Several years ago I was chatting to the manager in my local large supermarket about the very emotional issue (if you are a coeliac) of gluten free bread, and he said, “Oh yes, I know it must be terribly hard for you celeriacs”. I didn’t have the heart to correct him as he looked so earnest, but have to say that as the years have gone by, the understanding of coeliac disease (hard enough to spell, let alone live with) and the offending protein, gluten, has improved hugely. Gluten free (gf) foods are now readily available here in the UK and many restaurants have menus which are fully labelled, taking the stress out of eating out. I was out for lunch recently here in Hertfordshire though and the waitress gleefully told me she would bring me the Allergy Information Pack which turned out to be a 100 paged, closely- typed scientific report which I then had to cross-reference against the menu. Jolly helpful you might think, but by the time I had found things I liked the sound of, checked whether the tick meant it was gf or contained gluten, and finally checked if it was on that day’s lunch menu, I had lost my appetite and was stressed by the whole palaver, as was Mr Bee. All coeliacs will know this problem well. Worse though is the waiter who says, “Yes I am sure that will be fine” but comes back 10 minutes later with the type of comment which makes a coeliac shudder: “the risotto contains rice, so you can’t have that”. If that is the level of their knowledge, cast aside your napkin and RUN.

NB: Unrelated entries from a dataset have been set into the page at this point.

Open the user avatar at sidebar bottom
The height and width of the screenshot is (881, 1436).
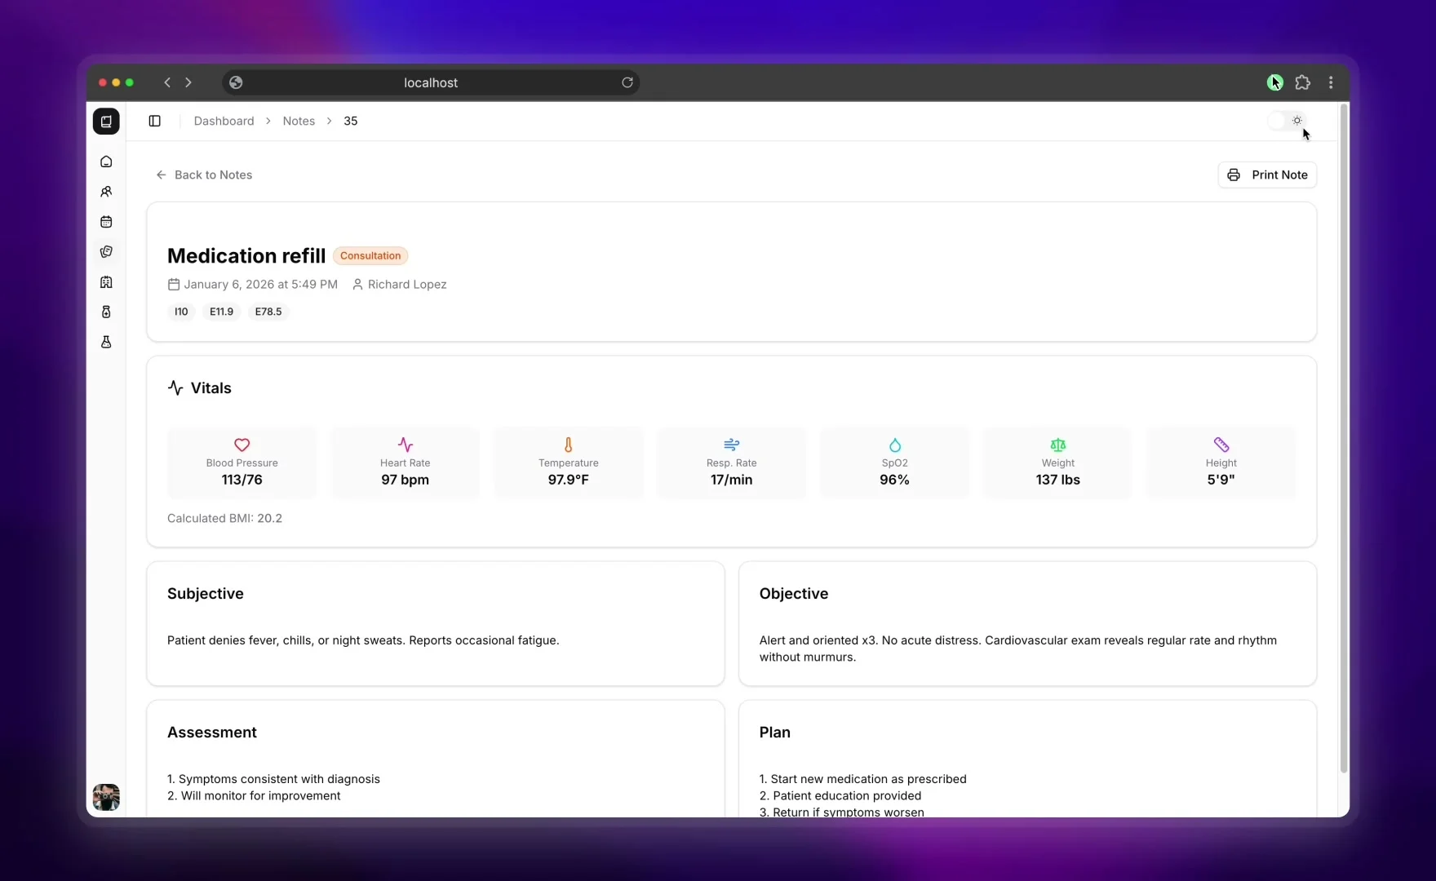(x=106, y=797)
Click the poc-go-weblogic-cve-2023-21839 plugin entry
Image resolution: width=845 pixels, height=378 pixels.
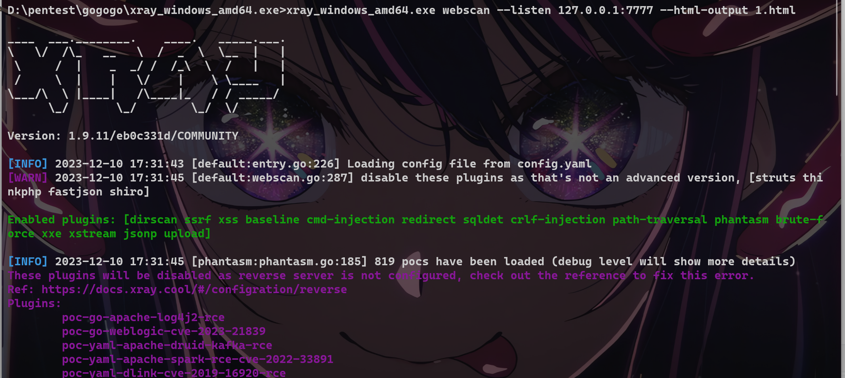tap(163, 331)
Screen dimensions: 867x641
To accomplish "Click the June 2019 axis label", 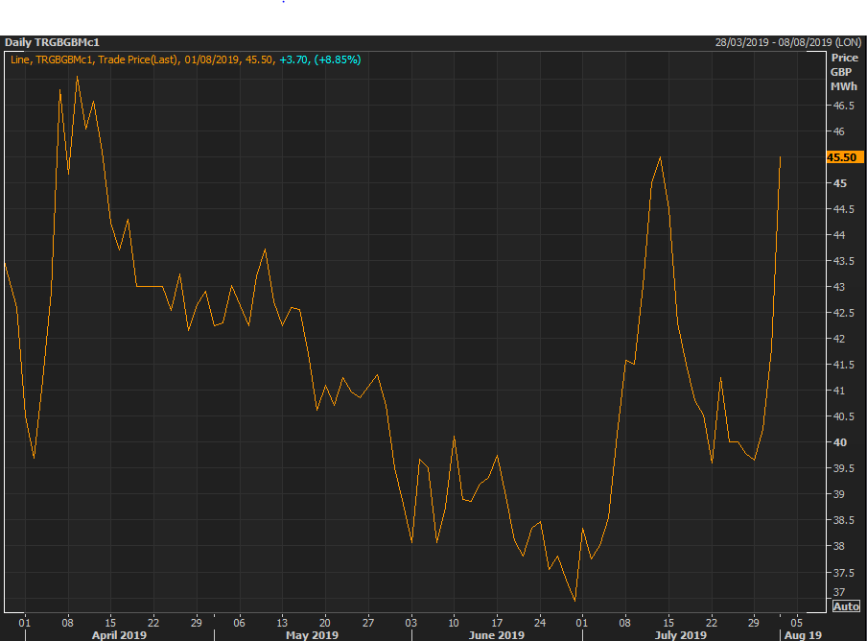I will [496, 635].
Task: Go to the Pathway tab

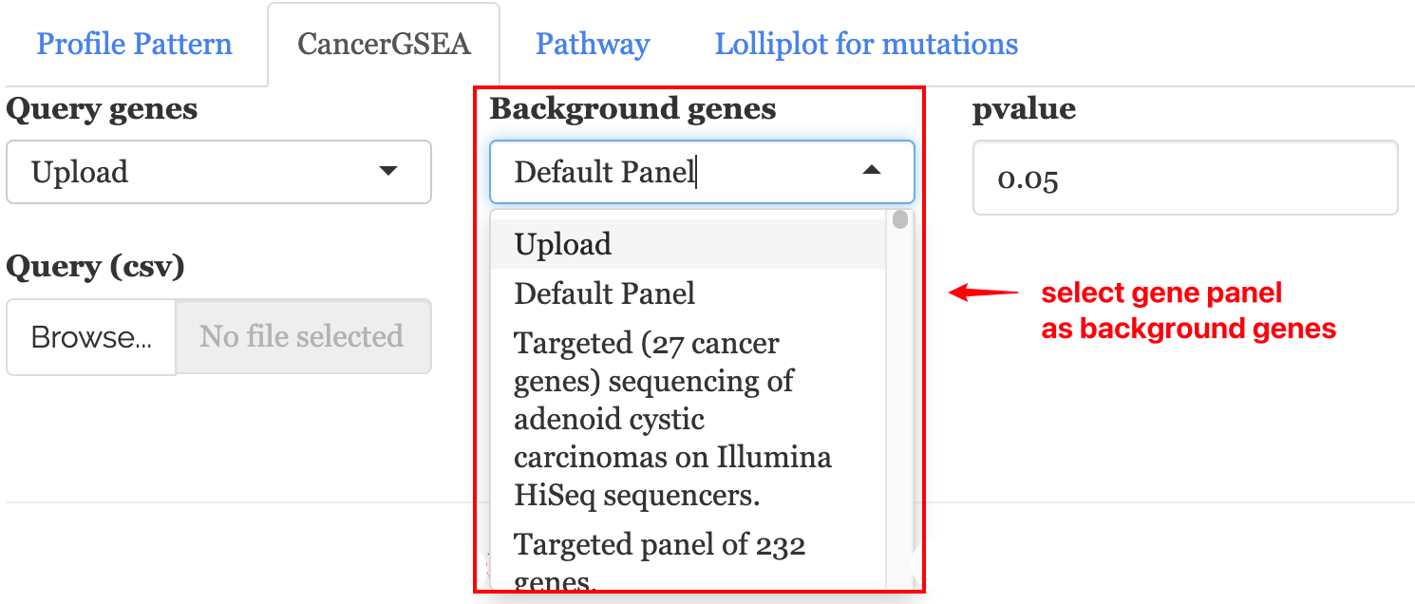Action: [x=593, y=45]
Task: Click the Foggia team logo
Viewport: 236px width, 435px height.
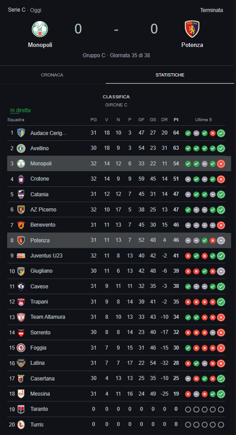Action: 21,348
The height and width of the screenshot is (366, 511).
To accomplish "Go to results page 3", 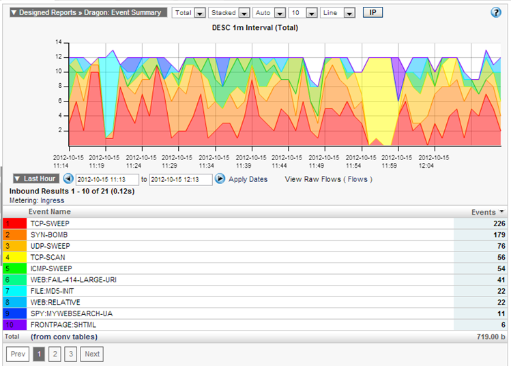I will 70,354.

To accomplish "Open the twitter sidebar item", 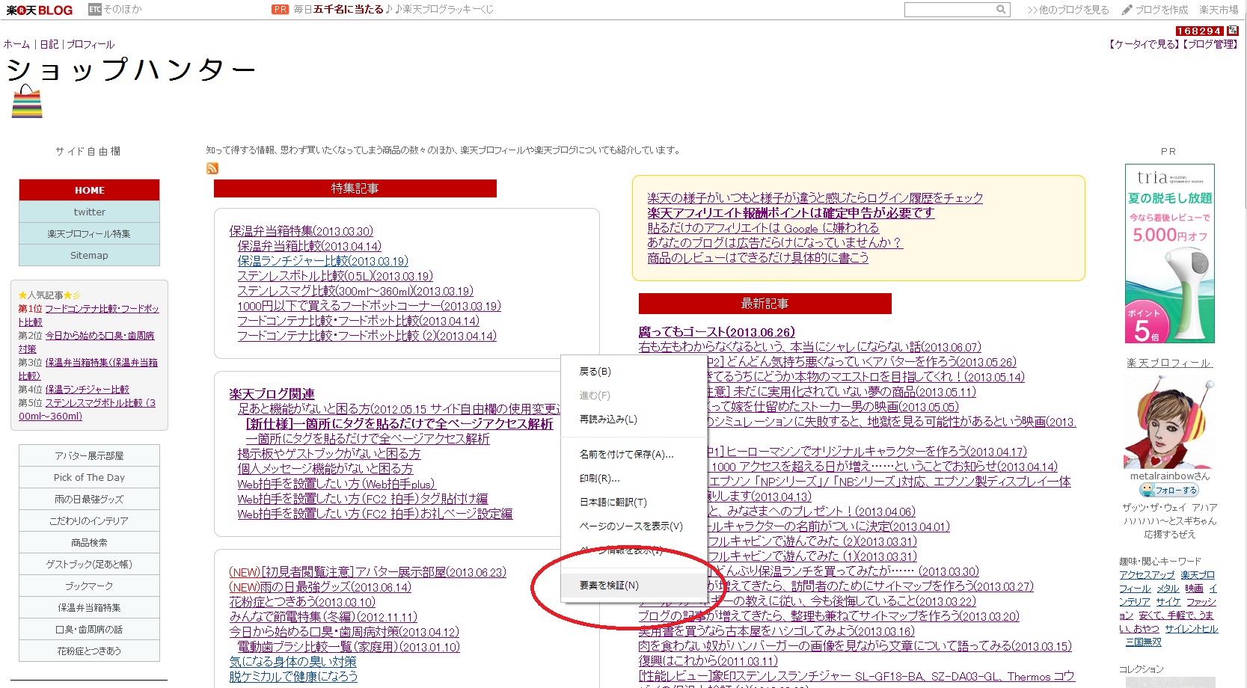I will pyautogui.click(x=89, y=212).
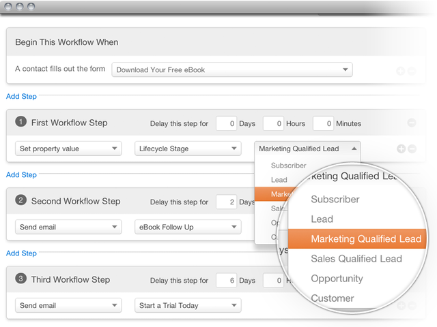Expand the Lifecycle Stage property dropdown
The width and height of the screenshot is (437, 327).
(x=188, y=149)
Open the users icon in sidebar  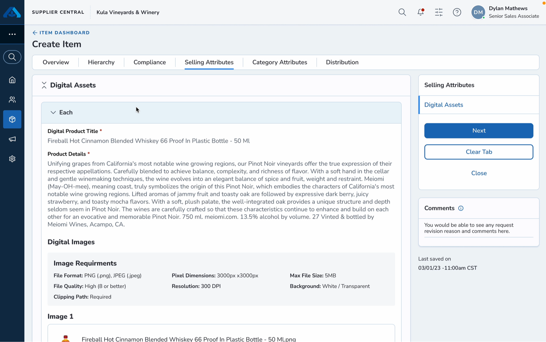[x=12, y=100]
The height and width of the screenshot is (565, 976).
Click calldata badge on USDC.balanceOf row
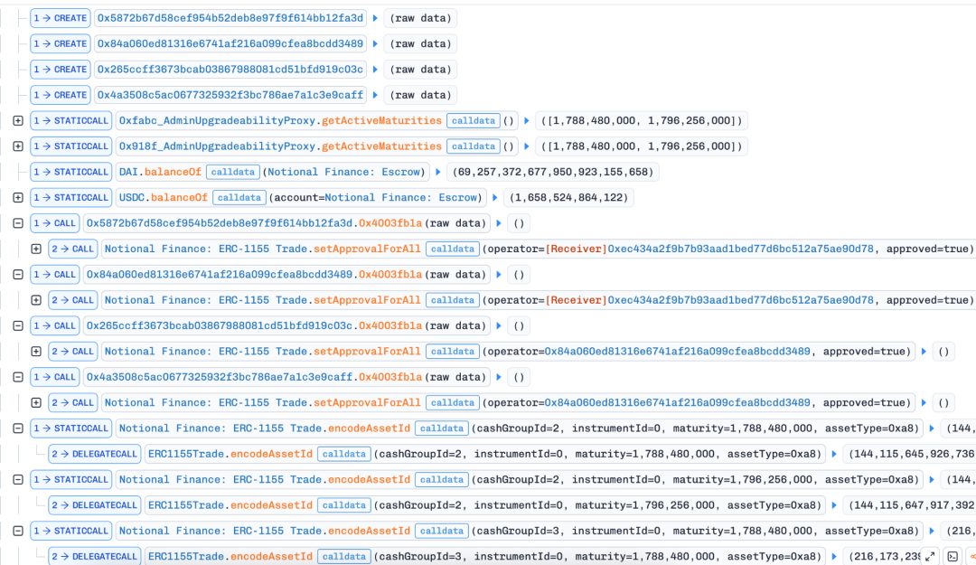[239, 197]

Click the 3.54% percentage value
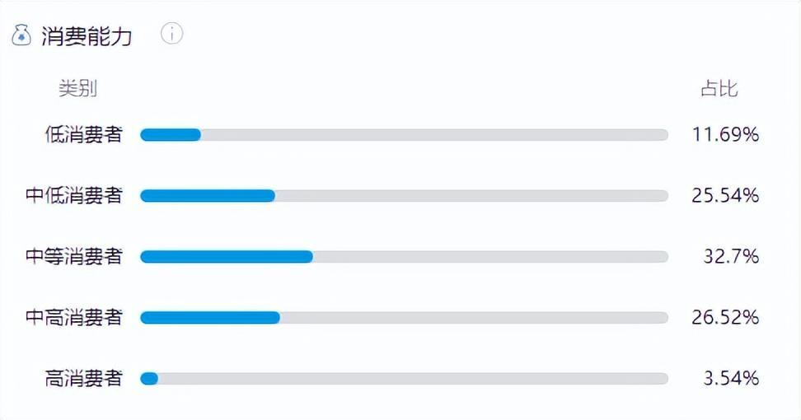click(731, 378)
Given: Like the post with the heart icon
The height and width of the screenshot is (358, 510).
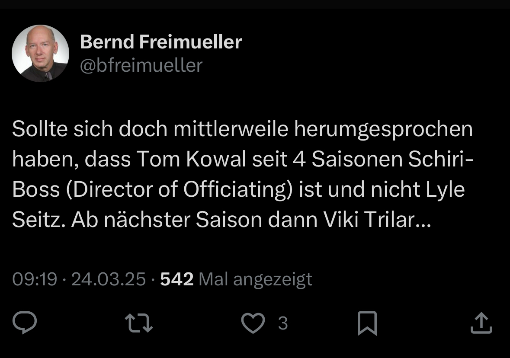Looking at the screenshot, I should click(253, 323).
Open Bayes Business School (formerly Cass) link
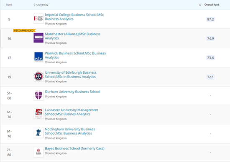 74,148
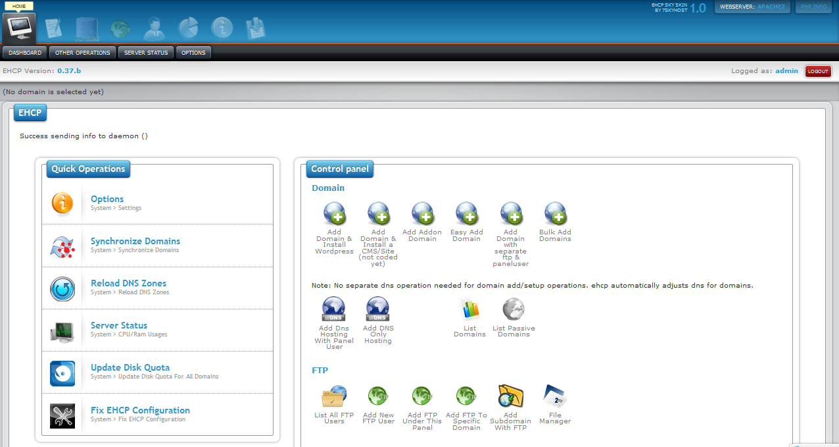Select Add Subdomain With FTP icon

click(x=510, y=397)
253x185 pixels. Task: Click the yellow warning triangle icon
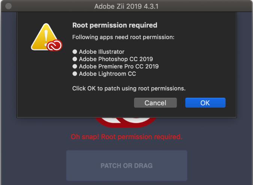tap(45, 37)
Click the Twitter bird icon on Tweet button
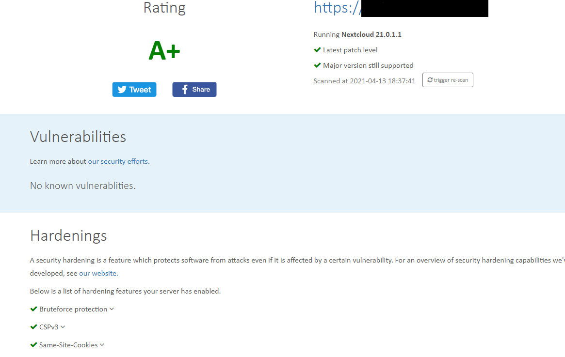 click(x=122, y=90)
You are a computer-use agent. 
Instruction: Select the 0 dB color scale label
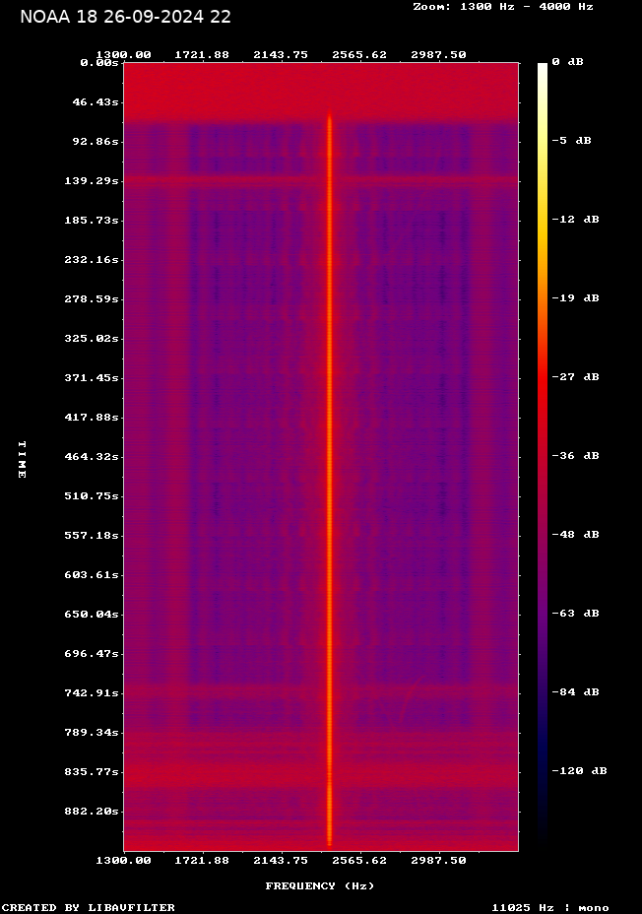click(567, 62)
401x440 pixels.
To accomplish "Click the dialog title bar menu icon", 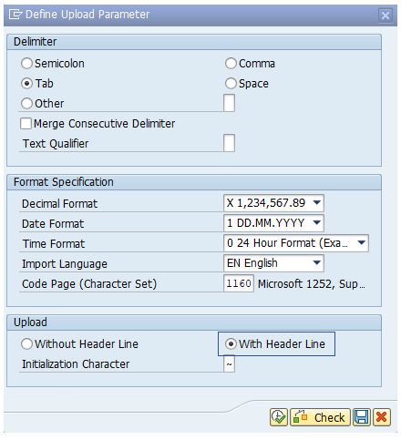I will [x=15, y=15].
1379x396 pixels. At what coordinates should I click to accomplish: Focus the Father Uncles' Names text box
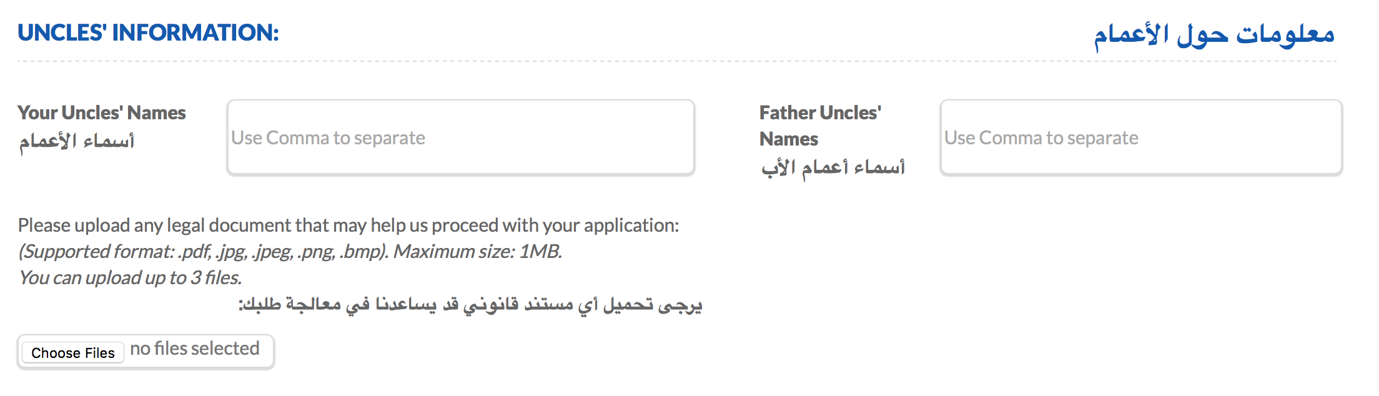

Some very lovely people I know eat a gluten free and/or wheat free diet for health reasons, even though they may not technically have this auto-immune disease (or at least have not been diagnosed). I vividly remember one waitress in a restaurant literally rolling her eyes when I told her I couldn’t have gluten (another picky eater) so I do sometimes feel like wearing a little badge which says ” REAL Coeliac” and I always, without fail now refer to it as “Coeliac Disease” when talking to people in a restaurant, cafe or shop. There does seem to be good evidence now of what is called ‘Non-Coeliac Gluten Sensitivity’ (NCGS) so we RCs (Real Coeliacs) need to embrace our brothers and sisters. The more the merrier.
There are so many lovely blogs, websites and books for coeliacs now. When you are at home, you can eat like a king. Travelling abroad has its challenges but you can print off information about the disease in loads of languages these days which at least cuts down on the chances of mistakes being made.
It is no picnic being coeliac, but there are MUCH worse problems to have.